Hello! A short question, given: data Seed = ... data Value = ... someGenerator :: Seed -> [Value] createTwo :: Seed -> ([Value], [Value]) createTwo s = (as, bs) where as = someGenerator s bs = drop 1000000000 (someGenerator s) Is it guaranteed that 'someGenerator s' is created twice and not shared between 'as' and 'bs'? Is this by language design? Are there any GHC options that change the behaviour? Thank you, Michael

It's not guaranteed. Unfortunately there aren't really good ways to avoid sharing; the general advice is to convert values into functions, and apply them at the use site where sharing is OK. Unrelatedly, in your sample code, dropping 1000000000 entries is not a good way to build a splittable RNG. Check out http://publications.lib.chalmers.se/records/fulltext/183348/local_183348.pdf and also its related work for some bettera pproaches. Edward Excerpts from Michael Roth's message of 2016-11-07 20:56:54 +0100:
Hello! A short question, given:
data Seed = ... data Value = ...
someGenerator :: Seed -> [Value]
createTwo :: Seed -> ([Value], [Value]) createTwo s = (as, bs) where as = someGenerator s bs = drop 1000000000 (someGenerator s)
Is it guaranteed that 'someGenerator s' is created twice and not shared between 'as' and 'bs'? Is this by language design? Are there any GHC options that change the behaviour?
Thank you,
Michael

I'm not going to contradict Edward's answer in practice, because he knows far more about the internals of GHC than I do. However, I will contradict it in theory. There is a straightforward operational semantics for Haskell programs as compiled by GHC via Core to STG (without any optimisations applied). I described this semantics in the following talk at Haskell eXchange 2016: https://skillsmatter.com/skillscasts/8726-haskell-programs-how-do-they-run#v... and I wrote it up as an article here: http://h2.jaguarpaw.co.uk/posts/haskell-programs-how-do-they-run/ Under that semantics, yes, 'someGenerator s' is bound twice and thus is not shared. Now, GHC may try to apply an "optimisation" and (accidentally?) introduce sharing. That would be a compiler bug, in my opinion. In fact, it would be a terrible blow to Haskell's future as a practical language, because we really need fine-grained control over sharing. So I really hope that Edward is wrong about this. Tom On Mon, Nov 07, 2016 at 12:56:02PM -0800, Edward Z. Yang wrote:
It's not guaranteed. Unfortunately there aren't really good ways to avoid sharing; the general advice is to convert values into functions, and apply them at the use site where sharing is OK.
Unrelatedly, in your sample code, dropping 1000000000 entries is not a good way to build a splittable RNG. Check out http://publications.lib.chalmers.se/records/fulltext/183348/local_183348.pdf and also its related work for some bettera pproaches.
Edward
Excerpts from Michael Roth's message of 2016-11-07 20:56:54 +0100:
Hello! A short question, given:
data Seed = ... data Value = ...
someGenerator :: Seed -> [Value]
createTwo :: Seed -> ([Value], [Value]) createTwo s = (as, bs) where as = someGenerator s bs = drop 1000000000 (someGenerator s)
Is it guaranteed that 'someGenerator s' is created twice and not shared between 'as' and 'bs'? Is this by language design? Are there any GHC options that change the behaviour?

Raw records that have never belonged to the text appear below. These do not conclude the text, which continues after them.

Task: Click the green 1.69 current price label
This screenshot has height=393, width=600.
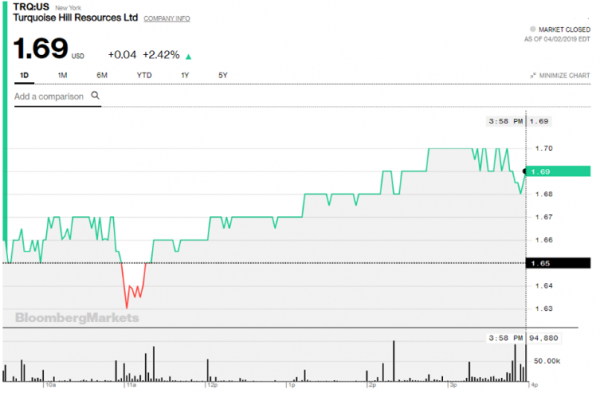Action: (558, 171)

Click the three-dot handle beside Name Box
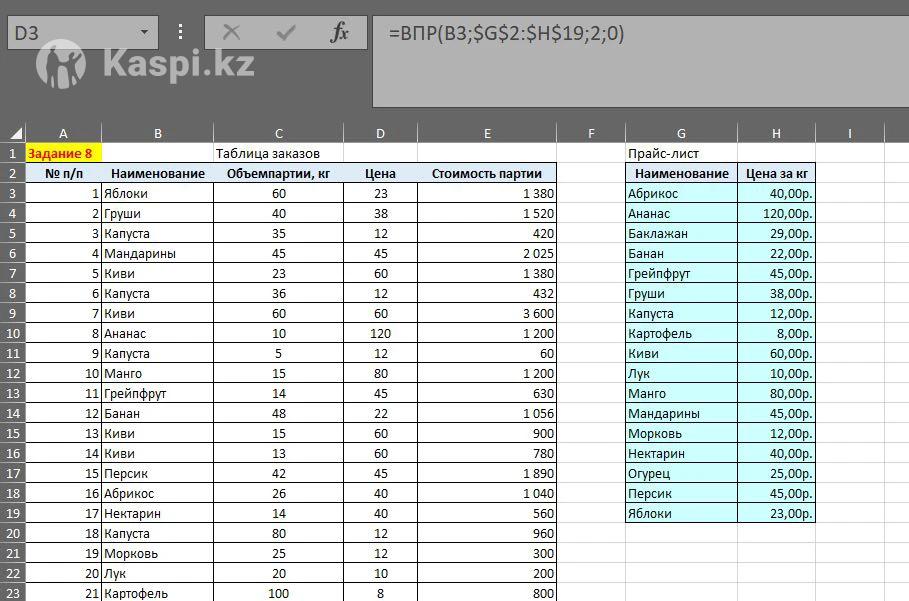click(x=181, y=33)
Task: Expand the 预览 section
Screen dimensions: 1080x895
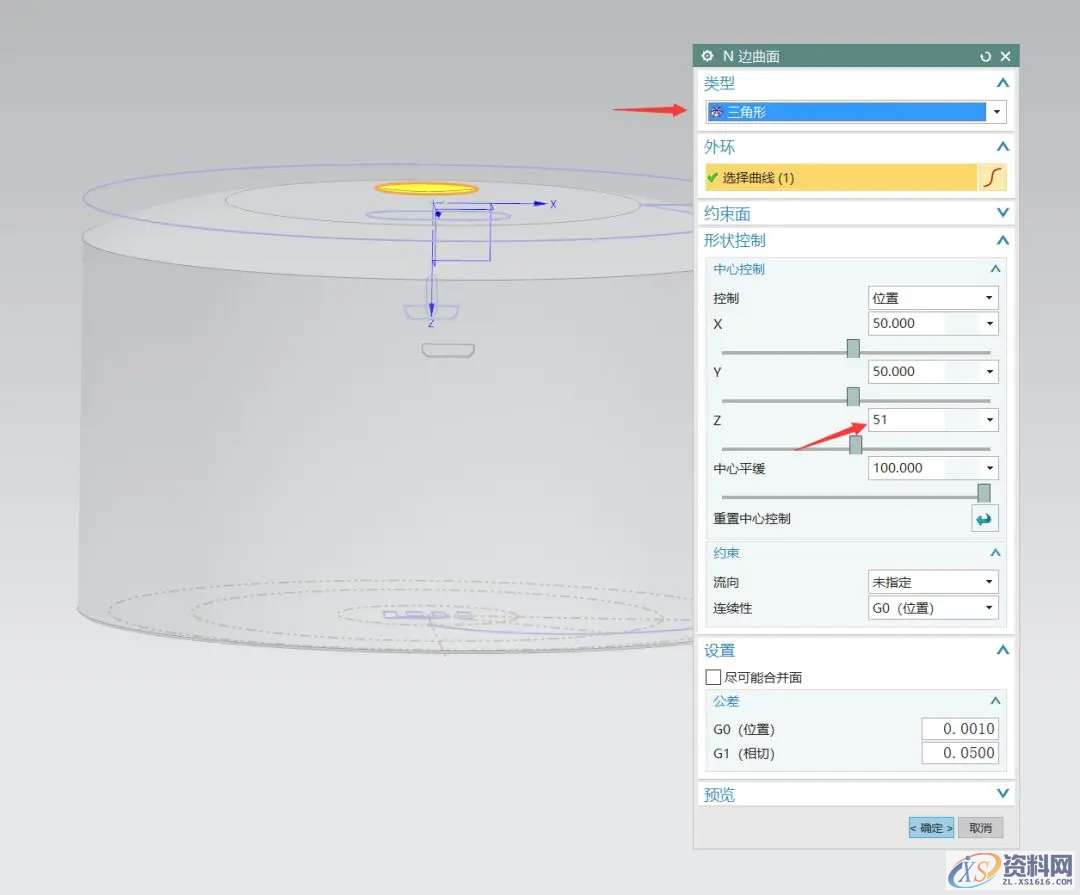Action: click(1003, 794)
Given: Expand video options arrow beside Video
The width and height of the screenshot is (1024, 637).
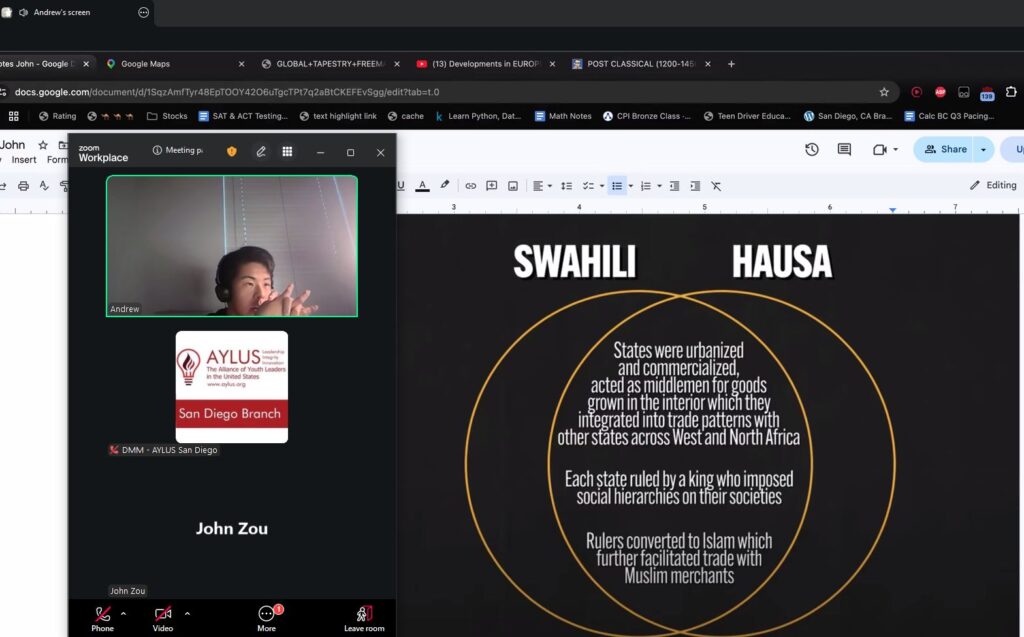Looking at the screenshot, I should click(x=187, y=613).
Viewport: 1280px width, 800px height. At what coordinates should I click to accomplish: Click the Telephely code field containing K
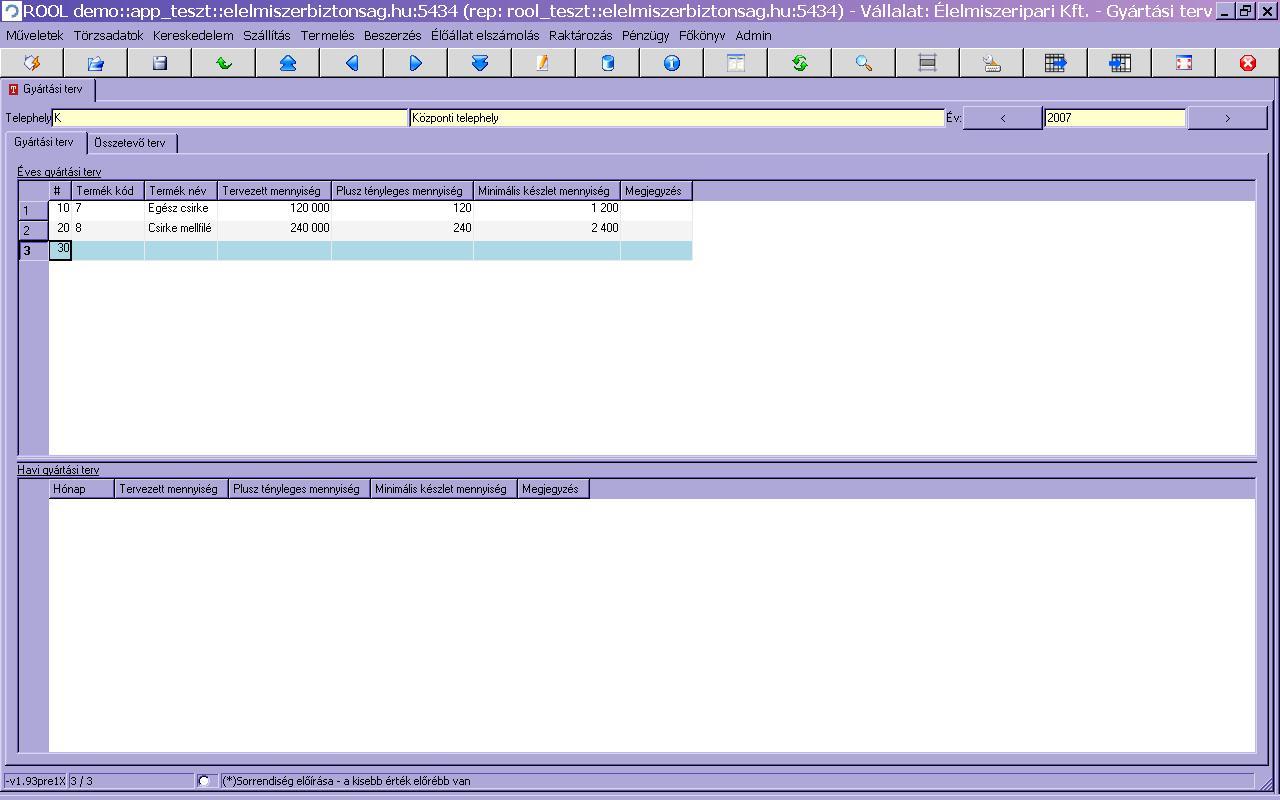point(230,118)
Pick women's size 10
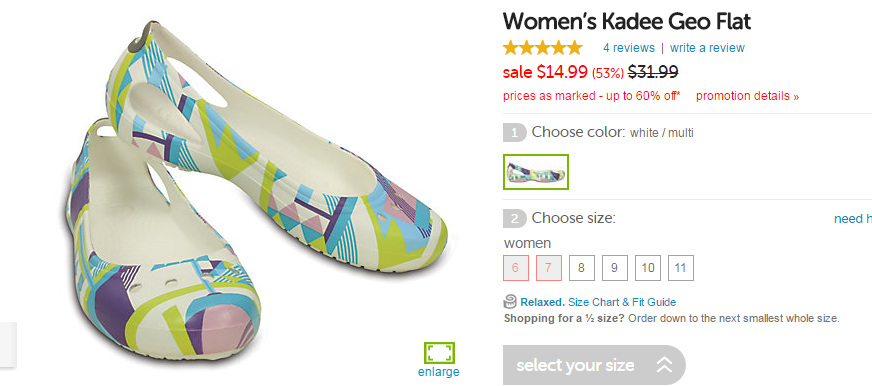This screenshot has width=872, height=386. (648, 268)
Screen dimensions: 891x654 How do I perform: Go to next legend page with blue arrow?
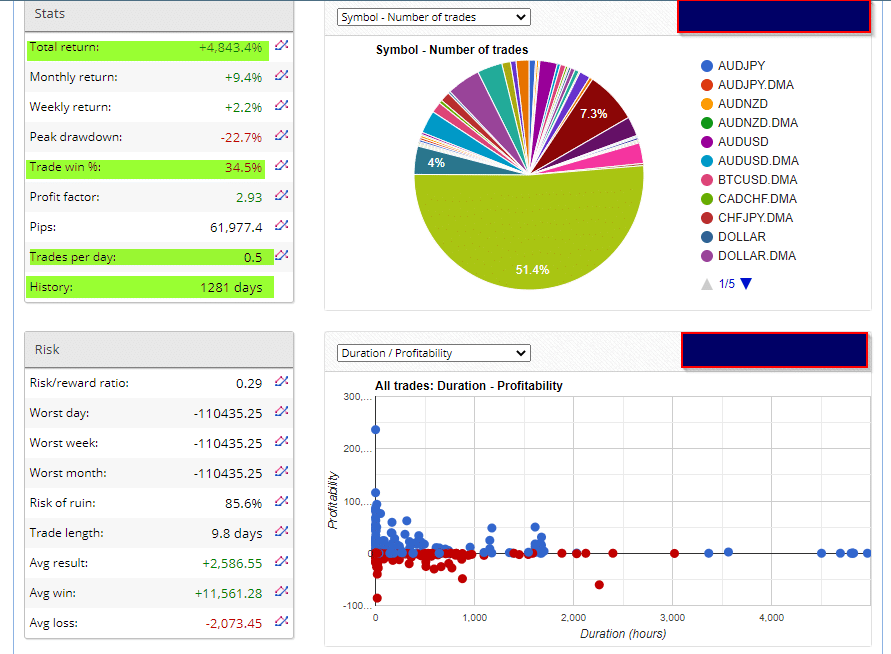pyautogui.click(x=745, y=284)
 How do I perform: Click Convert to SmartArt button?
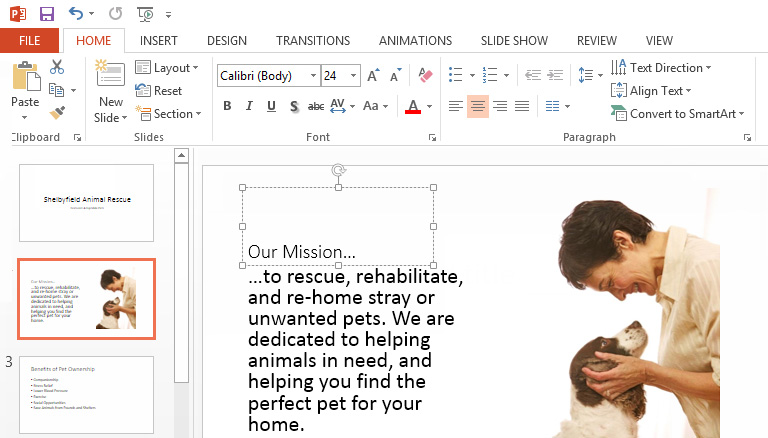[678, 113]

GHC is allowed to do common sub-expression elimination which would cause sharing. For example: module Opt where {-# NOINLINE bar #-} bar :: Int -> Int bar x = x + 3 foo :: Int -> Int foo s = bar s * bar s Here's the core for 'foo': foo = \ (s_ayA :: Int) -> case bar s_ayA of _ [Occ=Dead] { GHC.Types.I# x_aJa -> GHC.Types.I# (GHC.Prim.*# x_aJa x_aJa) } bar is invoked only once. In Michael's original example, CSE doesn't fire, probably because the tuple constructor is lazy. I am not entirely certain what the interaction here is. Edward Excerpts from Tom Ellis's message of 2016-11-07 21:10:41 +0000:
I'm not going to contradict Edward's answer in practice, because he knows far more about the internals of GHC than I do. However, I will contradict it in theory.
There is a straightforward operational semantics for Haskell programs as compiled by GHC via Core to STG (without any optimisations applied). I described this semantics in the following talk at Haskell eXchange 2016:
https://skillsmatter.com/skillscasts/8726-haskell-programs-how-do-they-run#v...
and I wrote it up as an article here:
http://h2.jaguarpaw.co.uk/posts/haskell-programs-how-do-they-run/
Under that semantics, yes, 'someGenerator s' is bound twice and thus is not shared.
Now, GHC may try to apply an "optimisation" and (accidentally?) introduce sharing. That would be a compiler bug, in my opinion. In fact, it would be a terrible blow to Haskell's future as a practical language, because we really need fine-grained control over sharing. So I really hope that Edward is wrong about this.
Tom
On Mon, Nov 07, 2016 at 12:56:02PM -0800, Edward Z. Yang wrote:
It's not guaranteed. Unfortunately there aren't really good ways to avoid sharing; the general advice is to convert values into functions, and apply them at the use site where sharing is OK.
Unrelatedly, in your sample code, dropping 1000000000 entries is not a good way to build a splittable RNG. Check out http://publications.lib.chalmers.se/records/fulltext/183348/local_183348.pdf and also its related work for some bettera pproaches.
Edward
Excerpts from Michael Roth's message of 2016-11-07 20:56:54 +0100:
Hello! A short question, given:
data Seed = ... data Value = ...
someGenerator :: Seed -> [Value]
createTwo :: Seed -> ([Value], [Value]) createTwo s = (as, bs) where as = someGenerator s bs = drop 1000000000 (someGenerator s)
Is it guaranteed that 'someGenerator s' is created twice and not shared between 'as' and 'bs'? Is this by language design? Are there any GHC options that change the behaviour?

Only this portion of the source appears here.